What area in art are you still not satisfied with your ability? What do you do to try and get better at it?
I have focused on description. So I think I lack in brave and tough painterly expression. I don’t think I need that in my work, but if it goes well with the description that I express, I think it could be far more affluent work. So recently, I’ve tried that in my work. When I start working, I use watercolor to paint the background roughly. I place description-centered drawings on the effect of the background coloring and I’m going to continue working on these..
How has putting your art on social media affected your creative process?
I hadn’t opened my work [up to the public] for a long time. I worked alone. But I started to share it on Instagram last year and the difference was big. Having people see my work was a great motivator for me. It affected my work process and working mind greatly. The response from people has also influenced my work because It helped me a lot to understand what the world wanted from me. I upload my work on Instagram periodically if possible. It is like planting seeds in an online soil one by one.
Do you find that the online art community is more supportive or competitive?
I’ve never thought about it, but currently I find it accepting. The distance between the work and the people has became small. As my work is exposed to more people, it has the potential to expand to offline activity. If they share the work continuously, many artists including me will have good achievements.
Do you worry about plagiarism online? If so, how do you combat it?
I am not worried about it. We share our inspiration as well as the work in an online space. Even if they are not conscious of it, artists are influenced by one another. There could be plagiarism disputes, but as the uploading dates are clearly shown, they wouldn’t fight one another and waste their energy. I am optimistic about it. Some people contact me saying that they want to copy my work and they want to reflect the concept of my work into their work. I always say, “That is ok.”
Have you ever noticed specific differences between those who are self taught in art, and those who have gone to school for it?
In my personal opinion, the people who had education at school would be relatively stronger in philosophy, thought, historical and contextual aspects, as well as technical skills. But I think it is important for everyone to accept their own situation whether they got education at school, or studied by themselves.
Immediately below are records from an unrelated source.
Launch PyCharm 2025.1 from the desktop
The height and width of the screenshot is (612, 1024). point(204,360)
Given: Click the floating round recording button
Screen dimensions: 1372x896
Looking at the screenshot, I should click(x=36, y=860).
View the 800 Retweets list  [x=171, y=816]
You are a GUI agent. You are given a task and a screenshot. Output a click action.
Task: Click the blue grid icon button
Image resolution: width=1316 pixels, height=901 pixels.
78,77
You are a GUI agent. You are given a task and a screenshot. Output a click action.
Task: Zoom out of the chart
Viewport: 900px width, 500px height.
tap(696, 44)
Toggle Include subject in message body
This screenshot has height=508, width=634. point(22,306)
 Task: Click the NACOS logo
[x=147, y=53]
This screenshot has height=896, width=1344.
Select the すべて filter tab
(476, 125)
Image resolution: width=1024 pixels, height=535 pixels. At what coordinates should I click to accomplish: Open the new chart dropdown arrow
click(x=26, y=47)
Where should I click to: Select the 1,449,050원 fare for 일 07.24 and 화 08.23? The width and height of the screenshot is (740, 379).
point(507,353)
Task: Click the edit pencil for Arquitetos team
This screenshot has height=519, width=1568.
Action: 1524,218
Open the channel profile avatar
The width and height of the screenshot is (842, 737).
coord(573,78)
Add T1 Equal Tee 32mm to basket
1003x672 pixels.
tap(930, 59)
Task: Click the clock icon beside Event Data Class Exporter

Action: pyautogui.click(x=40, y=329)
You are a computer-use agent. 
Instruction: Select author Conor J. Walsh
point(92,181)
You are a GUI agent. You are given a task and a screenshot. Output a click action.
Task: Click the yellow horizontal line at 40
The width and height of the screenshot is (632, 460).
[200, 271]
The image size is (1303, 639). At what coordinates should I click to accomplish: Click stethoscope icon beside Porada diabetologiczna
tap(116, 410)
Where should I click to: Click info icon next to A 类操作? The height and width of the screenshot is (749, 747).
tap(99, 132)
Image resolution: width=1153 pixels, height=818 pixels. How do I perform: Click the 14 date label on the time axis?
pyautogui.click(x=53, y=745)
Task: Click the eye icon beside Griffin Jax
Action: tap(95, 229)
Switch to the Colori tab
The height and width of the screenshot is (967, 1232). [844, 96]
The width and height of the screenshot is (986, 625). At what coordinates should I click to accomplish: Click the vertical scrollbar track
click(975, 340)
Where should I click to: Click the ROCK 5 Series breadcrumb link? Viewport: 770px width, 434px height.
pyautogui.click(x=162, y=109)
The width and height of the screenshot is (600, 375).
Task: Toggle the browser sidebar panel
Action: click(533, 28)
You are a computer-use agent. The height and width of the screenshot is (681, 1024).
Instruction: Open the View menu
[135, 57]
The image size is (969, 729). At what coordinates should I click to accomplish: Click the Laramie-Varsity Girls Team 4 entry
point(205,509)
There is something to absorb from the environment and the people you meet, and there is also something that you should study yourself. Those somethings finally establish the unique works of an artist.
Who is your favorite artist?
There are many artists whom I like, but if I had to choose one of them, I would choose Lucian Freud. When he was young, he didn’t submit to the trend of the artistic world at that time. He was faithful to what he wanted. He imprinted on me that he used the art by not being subordinate to it, but by becoming the master of it. When I majored in animation at University, I felt my realistic description was not welcomed by the people in my department. They might have thought that my work was not creative, but even after graduation, it was my complex for a long time. I was able to release my worries thanks to the paintings of Lucian Freud. His paintings were telling me, “Just do what you want. That is ok.”